A cardio bunny describes someone who does extensive cardio everyday as their main form of exercise.
I have three beliefs for fitness and exercise:
(1) All safely performed exercise is good exercise
(2) You should do exercises you enjoy
(3) For fitness to be a lifestyle, it must be sustainable
That said, the goal of this post is not to attack the preferences of a Cardio Bunny. If you're active, you feel great, and you're happy with your results then keep it up. However, the hard part about beginner fitness is having particular goals and not knowing what it takes to achieve them. Some fitness enthusiasts become Cardio Bunnies, simply because it has a low learning curve and offers quick weight loss results. Therefore, this discussion is for the Cardio Bunnies that are NOT happy with their results. I'm going to address the particular fitness goal of a body transformation and why Cardio Only Workouts aren't helping you achieve it.
Weight vs. Body Fat Percentage
To better understand how cardio transforms your body you must understand the relationship between Weight and Body Fat Percentage and how cardio impacts Body Fat Percentage. Body Fat Percentage is what determines your body's appearance. While Cardio Only Workouts can reduce your overall weight, they have almost no effect on your Body Fat Percentage. There are only two ways to permanently affect Body Fat Percentage and they are to change the amount of fat on your body and or to change the amount of muscle on your body.
Weight measures your entire body mass including water weight, muscle, skin, and bowel waste, etc. while Body Fat Percentage measures your fat mass in comparison to the rest of your body mass (muscle, skin, water weight, bowel waste). The lower the Body Fat Percentage, the more muscle definition and overall athletic appearance you will have. On the other hand, the higher the Body Fat Percentage, the less muscle definition, less athletic appearance, higher fat stores and increased health risks there are. As a quick gauge, women with bodies that are considered "fit" generally have a lower body fat percentage of 18-22%. Body Fat Percentages below this range may present health risks, and body fat percentages above this range, generally 30-35% may also present health risks.

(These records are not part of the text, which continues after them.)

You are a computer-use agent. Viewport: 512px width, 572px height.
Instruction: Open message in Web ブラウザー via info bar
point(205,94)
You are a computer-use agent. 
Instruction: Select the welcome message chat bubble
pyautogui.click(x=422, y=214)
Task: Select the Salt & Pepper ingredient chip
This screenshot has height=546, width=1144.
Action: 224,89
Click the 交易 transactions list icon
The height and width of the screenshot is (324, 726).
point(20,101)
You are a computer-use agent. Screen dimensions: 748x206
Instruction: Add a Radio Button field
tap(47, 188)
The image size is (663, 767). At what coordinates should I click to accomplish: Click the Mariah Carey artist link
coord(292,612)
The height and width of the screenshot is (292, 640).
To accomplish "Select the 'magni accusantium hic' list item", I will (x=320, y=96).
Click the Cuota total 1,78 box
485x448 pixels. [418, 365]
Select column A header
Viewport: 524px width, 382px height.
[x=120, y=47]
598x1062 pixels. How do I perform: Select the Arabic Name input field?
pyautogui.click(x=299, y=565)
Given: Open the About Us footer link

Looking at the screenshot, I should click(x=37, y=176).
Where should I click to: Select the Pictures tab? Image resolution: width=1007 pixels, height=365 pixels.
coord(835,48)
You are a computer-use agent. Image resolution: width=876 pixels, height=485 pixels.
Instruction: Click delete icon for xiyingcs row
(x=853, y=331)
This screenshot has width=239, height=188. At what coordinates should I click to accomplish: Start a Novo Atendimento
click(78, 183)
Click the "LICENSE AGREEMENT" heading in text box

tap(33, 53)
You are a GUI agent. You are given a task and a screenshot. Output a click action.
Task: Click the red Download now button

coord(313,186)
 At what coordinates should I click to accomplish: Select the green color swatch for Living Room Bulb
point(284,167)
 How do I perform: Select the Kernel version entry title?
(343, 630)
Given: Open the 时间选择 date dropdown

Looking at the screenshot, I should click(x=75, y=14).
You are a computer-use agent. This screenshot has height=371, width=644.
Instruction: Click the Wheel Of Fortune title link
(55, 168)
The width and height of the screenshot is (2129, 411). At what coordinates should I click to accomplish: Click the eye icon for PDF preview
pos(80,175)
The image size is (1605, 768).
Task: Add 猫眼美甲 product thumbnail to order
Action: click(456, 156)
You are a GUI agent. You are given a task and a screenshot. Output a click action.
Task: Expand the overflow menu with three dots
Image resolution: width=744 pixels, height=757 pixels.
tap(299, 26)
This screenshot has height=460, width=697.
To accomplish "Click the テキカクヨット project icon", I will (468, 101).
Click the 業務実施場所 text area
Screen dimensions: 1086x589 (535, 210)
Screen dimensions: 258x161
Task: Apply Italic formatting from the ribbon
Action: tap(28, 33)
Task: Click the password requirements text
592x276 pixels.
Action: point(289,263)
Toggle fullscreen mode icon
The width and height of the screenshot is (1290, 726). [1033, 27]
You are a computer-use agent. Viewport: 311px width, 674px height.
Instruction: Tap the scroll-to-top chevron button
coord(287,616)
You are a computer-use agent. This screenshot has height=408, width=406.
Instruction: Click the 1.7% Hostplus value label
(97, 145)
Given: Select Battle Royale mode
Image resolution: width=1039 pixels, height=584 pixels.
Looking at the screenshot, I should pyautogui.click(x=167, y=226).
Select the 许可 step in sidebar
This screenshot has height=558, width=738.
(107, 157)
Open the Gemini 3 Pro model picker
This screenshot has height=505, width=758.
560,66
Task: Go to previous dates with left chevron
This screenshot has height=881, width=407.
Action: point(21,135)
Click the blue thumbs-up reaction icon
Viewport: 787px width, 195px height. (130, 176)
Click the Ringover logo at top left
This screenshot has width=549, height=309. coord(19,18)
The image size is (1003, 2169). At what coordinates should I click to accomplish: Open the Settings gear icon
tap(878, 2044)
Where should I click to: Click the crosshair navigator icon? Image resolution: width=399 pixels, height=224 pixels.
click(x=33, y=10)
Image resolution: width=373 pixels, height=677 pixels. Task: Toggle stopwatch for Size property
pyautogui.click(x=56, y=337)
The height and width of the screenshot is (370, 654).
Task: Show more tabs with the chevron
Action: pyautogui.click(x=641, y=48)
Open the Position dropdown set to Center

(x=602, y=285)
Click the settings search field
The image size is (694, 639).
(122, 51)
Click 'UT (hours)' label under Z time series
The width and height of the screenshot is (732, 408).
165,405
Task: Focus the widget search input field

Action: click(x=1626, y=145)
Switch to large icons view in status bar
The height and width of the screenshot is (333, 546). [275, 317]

Steady State Cardio Burns Muscle
Steady State Cardio like running is an effective method for weight loss but not for body fat loss due to its catabolic nature, or its nature to cause muscle breakdown. The cause of muscle breakdown can be separated into two primary reasons. The first reason is that cardio elevates cortisol hormone levels for prolonged periods of time which decreases insulin sensitivity. Reduced insulin sensitivity encourages your body to store body fat and shed muscle instead. The second reason is that muscle is heavy and extended cardio encourages the body to shed muscle mass so that the body can continue performing that workout efficiently. A lighter body is easier to carry through long bouts of cardio.
The image above is meant to depict how cardio effects a body transformation of a Cardio Bunny. Cardio Only Workouts help shed overall weight, however since cardio burns both fat and muscle it has little to no effect on Body Fat Percentage. Therefore, it does not transform your body's proportions into a leaner more athletic build.
Weight training AND cardio is the best combo for a body transformation...
Weight training challenges your muscles which signals to your body that you need them. As your body sheds weight, it will remember that you need those muscles and will shed your body fat instead. This will reduce your overall body fat percentage and produce that goal athletic appearance.
The above image represents the results of strength training for fat loss and only supplementing your workouts with cardio. It is meant to depict that through weightlifting, your overall weight loss may be less than doing only cardio because you're retaining more muscle. However, your result is a substantially decreased Body Fat Percentage that is responsible for a more curvy-athletic build.